§ **TASK DETAILS**
Exact copy, no pictures: return only the lines below from the line with "The image size is (387, 438)." up to and including the line with "Where should I click to: Click the".

§ **AVAILABLE DATA**
"""

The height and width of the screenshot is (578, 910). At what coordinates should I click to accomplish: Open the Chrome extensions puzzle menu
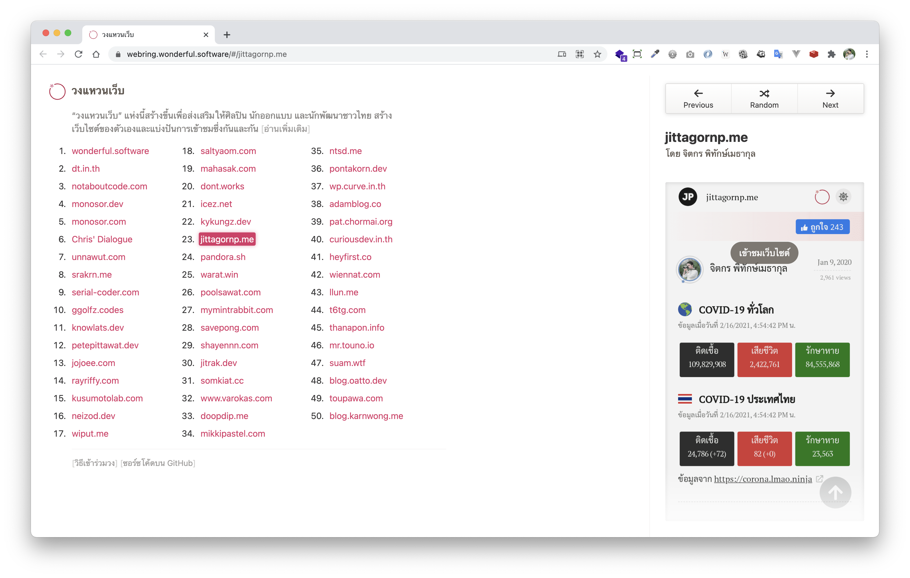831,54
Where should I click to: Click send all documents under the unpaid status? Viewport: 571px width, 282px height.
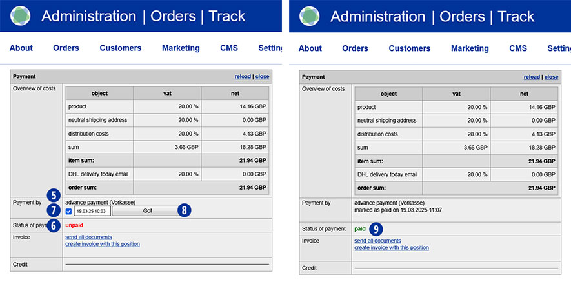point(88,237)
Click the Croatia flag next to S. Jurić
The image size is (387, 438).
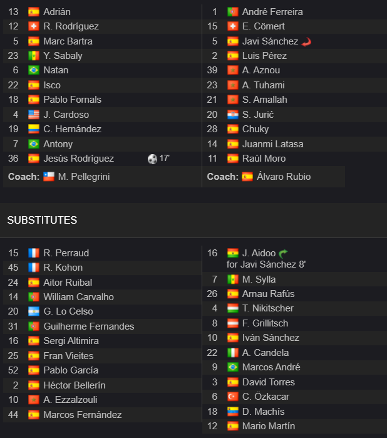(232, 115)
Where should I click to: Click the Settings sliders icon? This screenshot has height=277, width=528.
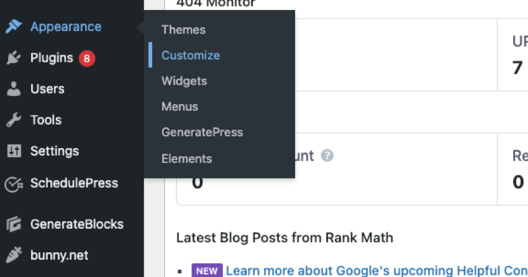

"""
"""

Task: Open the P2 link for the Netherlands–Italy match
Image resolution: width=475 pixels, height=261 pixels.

"""

§ **SOLUTION TO THIS EXERCISE**
The image size is (387, 438).
(232, 115)
Where should I click to: Click the Settings sliders icon? This screenshot has height=277, width=528.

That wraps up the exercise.